For modern readers, such as Ginzburg himself, coming across Menocchio’s heresy for the first time, his ideas seem inaccessible and imperceptible. However, as Ginzburg’s key metaphor suggests, this problem can be easily remedied by reading the texts from Menocchio’s perspective. Ginzburg’s quest to decode this cultural filter is thus one of cultural empathy spanning centuries. Though both modern readers and the inquisitors struggle to understand his strange words, Ginzburg and his audience lend Menocchio compassion by attempting to understand in a way the inquisitors did not.
Conversely, Ginzburg also accounts for the cultural biases that modern readers bring to their encounter with Menocchio’s words. In the approximately four centuries since Menocchio was executed, layers of meaning have been added to words and phrases in the popular vernacular. “New world” is the clearest example of one such phrase explored in the book, as Ginzburg argues that its modern geographic connotation did not exist when Menocchio used it (77). Ginzburg thus serves as the translator of two cultural language filters: that of the 16th-century miller and that of the modern reader.

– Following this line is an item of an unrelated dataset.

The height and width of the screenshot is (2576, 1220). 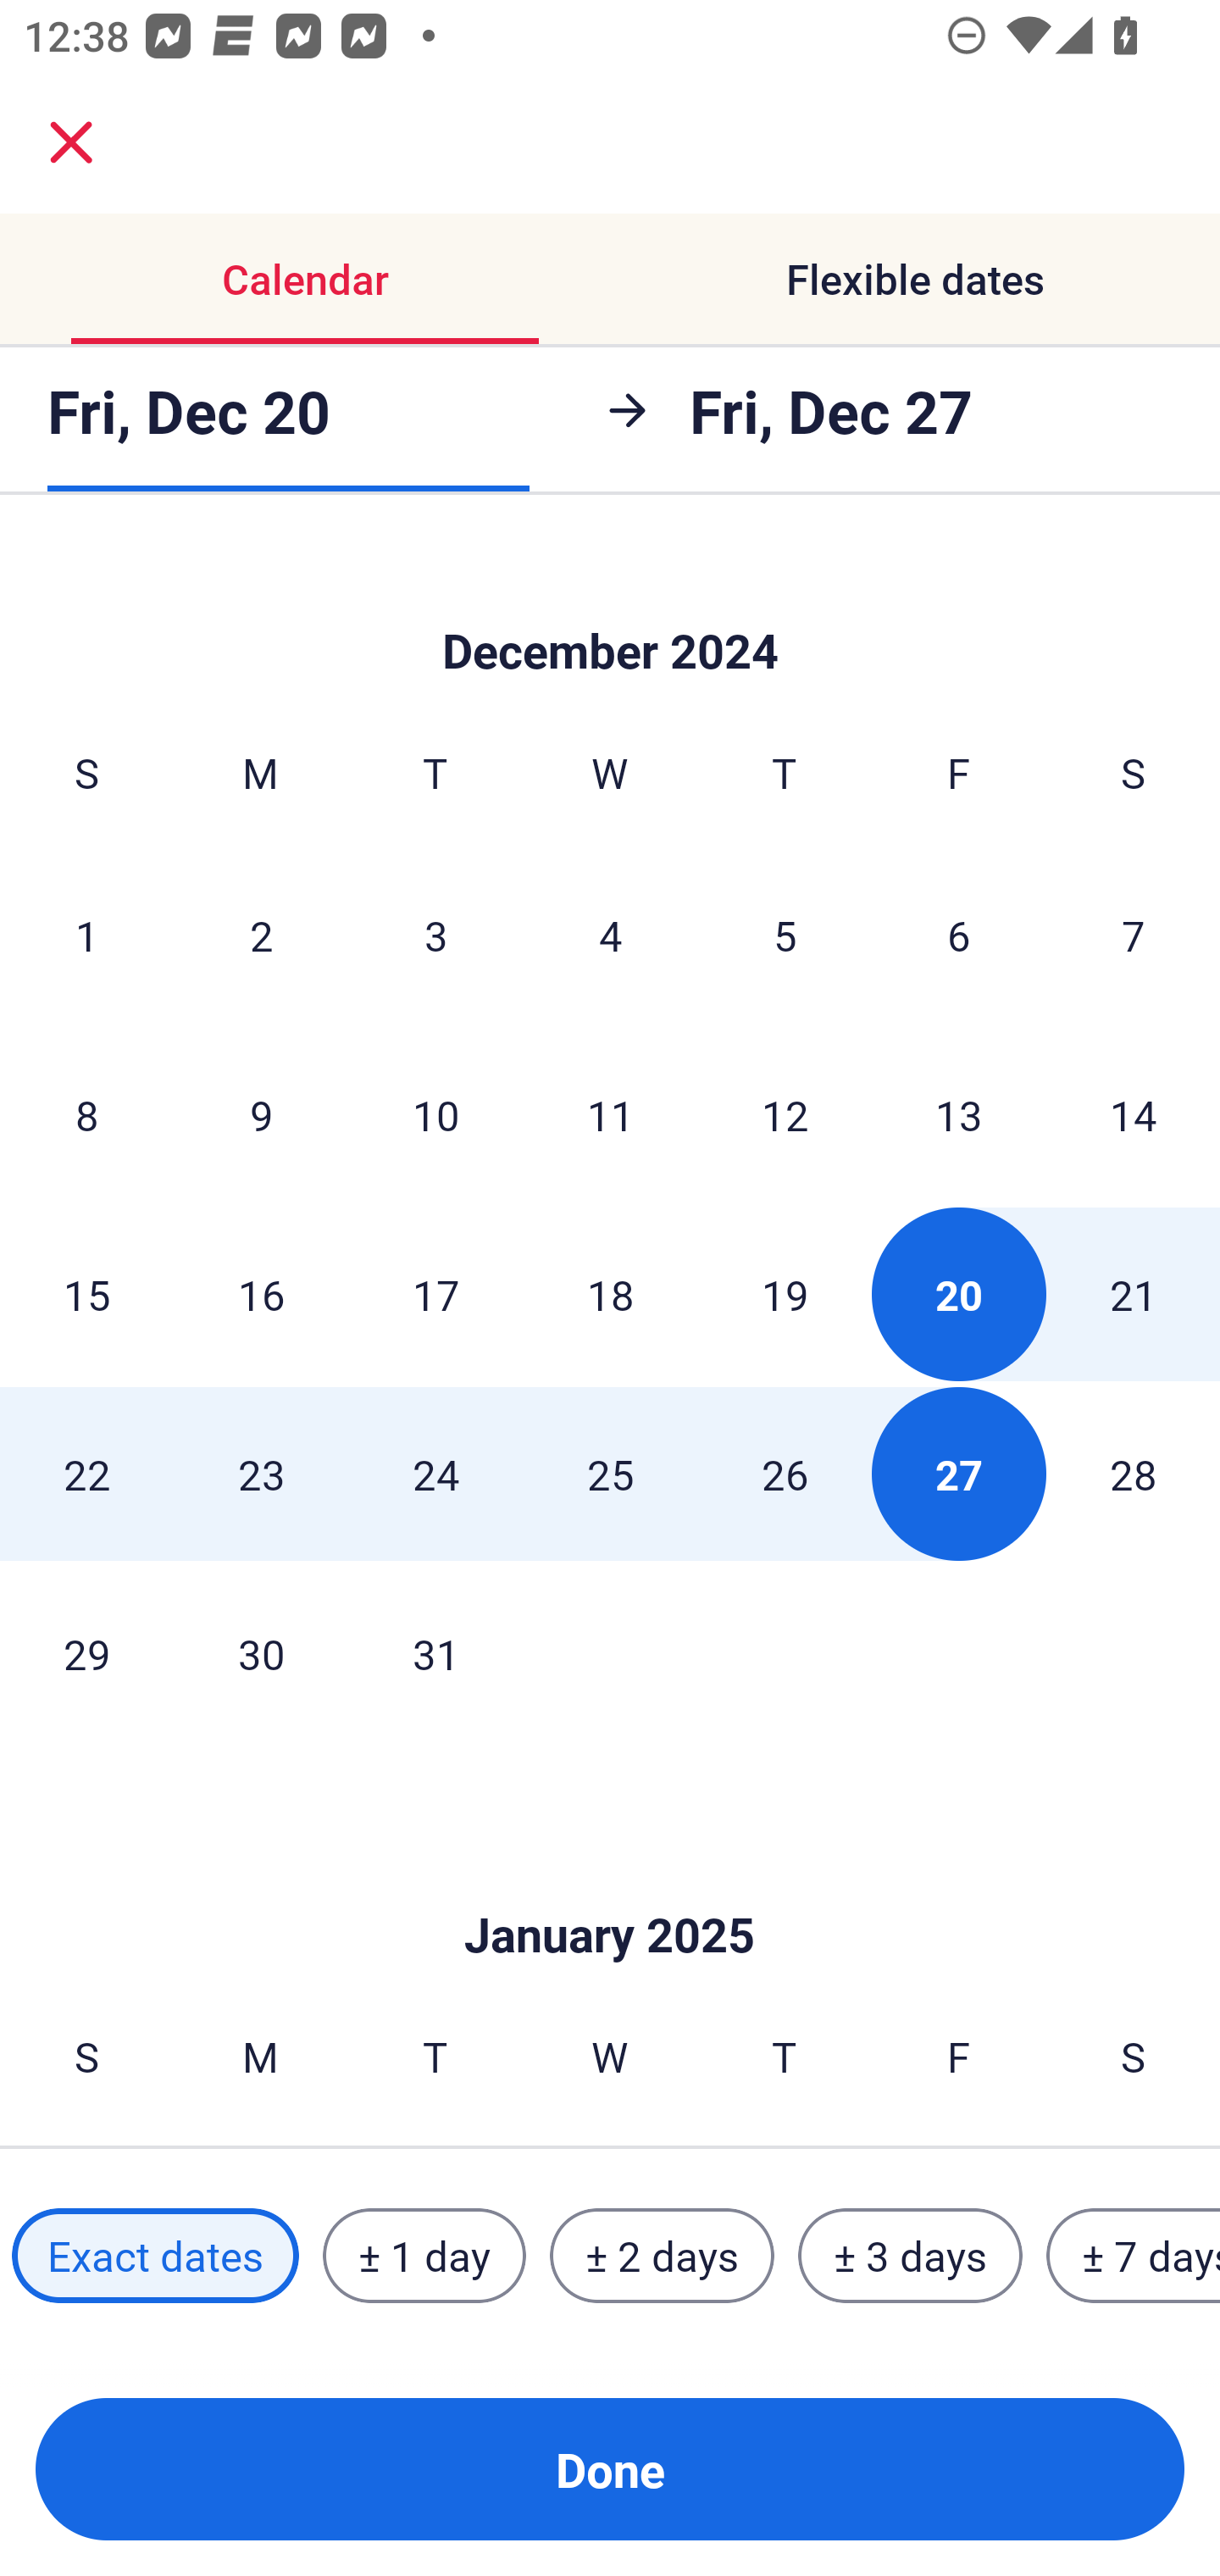 I want to click on 9 Monday, December 9, 2024, so click(x=261, y=1113).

Once again, although this analytical thread takes place on a tiny scale, it has massive implications for the field of history as a whole. As historians increasingly take up the challenge of considering how general populations interacted with written materials across both geography and time, Ginzburg’s argument suggests that they must consider class as an essential aspect of reception. Not only that, they must also attempt to account for how such popular filters would have manifested in the class relations of various societies. In the case of 16th-century Friulia, Ginzburg finds that Menocchio’s misinterpretations were simultaneously generative and destructive: His readings empowered him to formulate an entire religious belief system, but they also led to his eventual demise at the hands of the Inquisition. As such, Ginzburg’s analysis also points to the social reverberations that can be produced through the simple act of reading.